あの美しい川は、その昔は「暴れ川」で、これを挟んだ両岸に「同じ地名」の土地が在るのでしょうか?
「四、五軒は同じ地名の向う岸」という捉え方が、言うに言われぬ絶妙さである。
〔返〕 四、五軒のうちの三軒親戚で、残り二軒と犬猿の仲 鳥羽省三
○ 向い合う小さき工場に車満ち迷惑なれどなにか嬉しい (堺市) 平井明美
評者としては、「迷惑なれどなにか嬉しい」と言ったところが嬉しい。
人の気持ちはみな同じようなものであるからである。
「迷惑なれど」と言っても、朝夕の通勤時にブレーキ音や発車音などがする、といった程度のことでありましょうか?
〔返〕 向い合う小工場がビルを建てお蔭で陽射しが悪くなったよ 鳥羽省三
○ うかうかと生きて白寿よ庭中の新芽の紅き紅葉を愛す (東京都) かしまふさ
「うかうかと生きて」とは謙遜。
熱心にお仕事を励まれ、その余暇に「庭中の新芽の紅き紅葉を愛」された長年の生活の結果として、「白寿」をお迎えになったのでありましょう。

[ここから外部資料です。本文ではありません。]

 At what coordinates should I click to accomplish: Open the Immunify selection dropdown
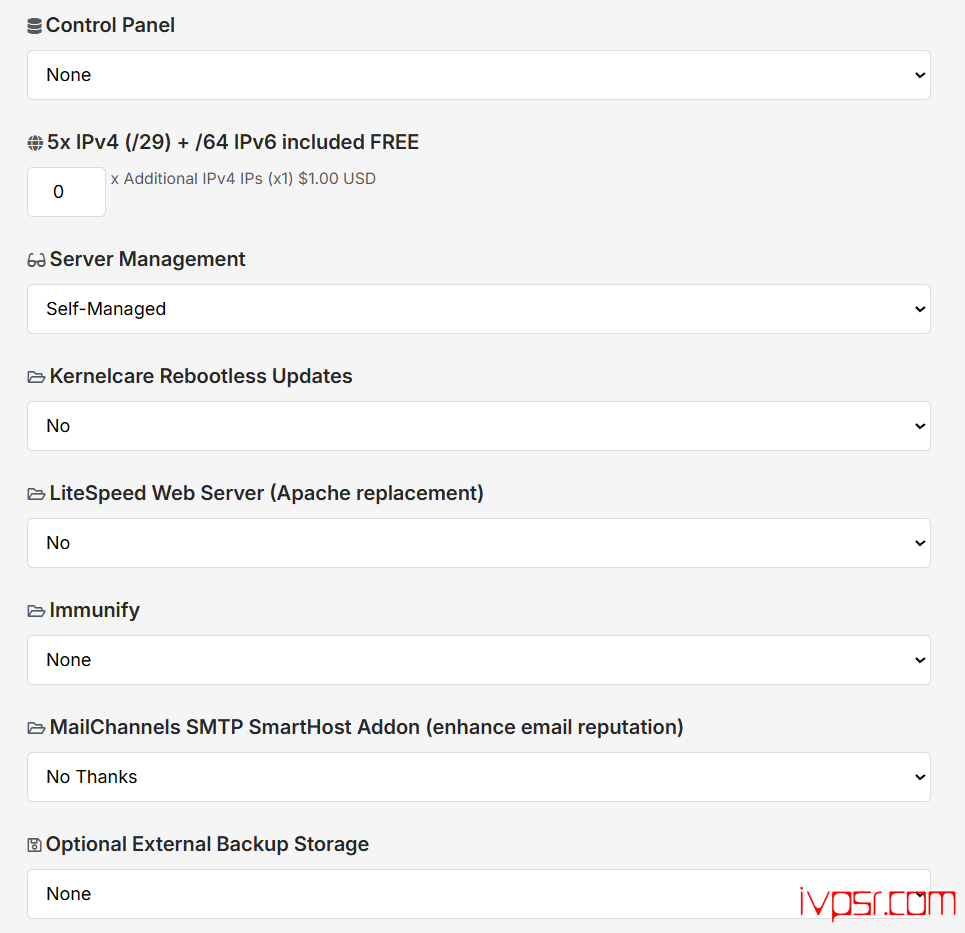(x=478, y=660)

何はともあれ、<かしまふさ>さん、おめでとうございます。
〔返〕 生き抜いて白寿迎えし<ふさ>さんの両眼に映る楓の新芽 鳥羽省三
○ 柚子胡椒すこしきかせただんご汁苗代寒の夜をあたたまる (大分市) 岩永知子
大分と言えば「柚子胡椒」であるが、作中の「柚子胡椒」は、岩永知子さんお手作りの品でありましょうか?
その「柚子胡椒」を「すこしきかせただんご汁」は、「苗代寒」で冷めたご家族の体を心底から温めてくれるのでありましょう。

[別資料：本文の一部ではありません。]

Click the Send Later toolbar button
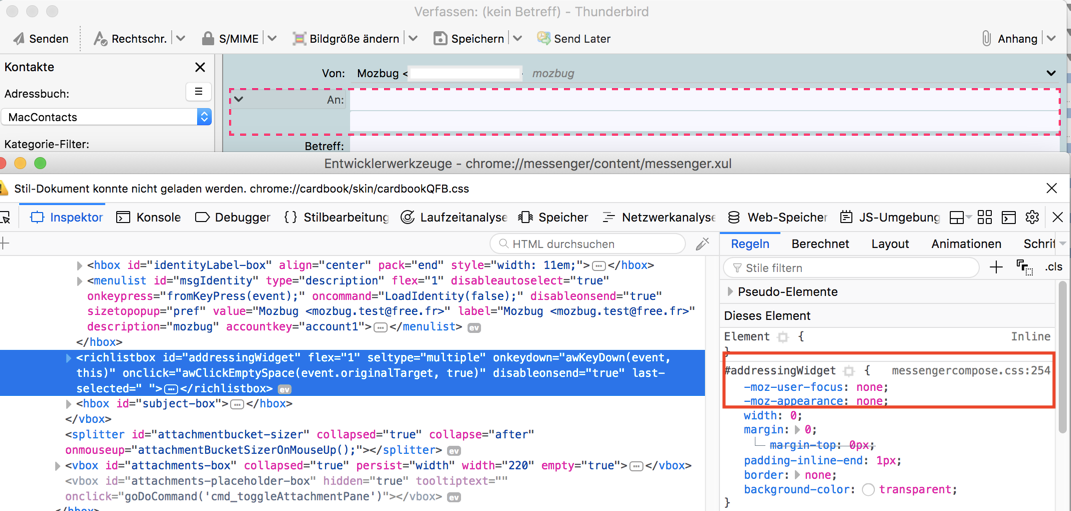 573,39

〔返〕 苗代に苗取る習ひは今無きも苗代寒の冷えは変はらず 鳥羽省三
○ らんちゆうの尾鰭と紛ふ夏衣逆光に透け肢体あらはに (名古屋市) 木村久子
美しい「らんちゆうの尾鰭」と、「逆光」を受けて「肢体」の「透け」て見える女性の「夏衣」姿の対比は見事である。
当然のことながら、モデルは作者ご自身でありましょう。
だとすれば、ナルシスムの極致をお詠みになったのである。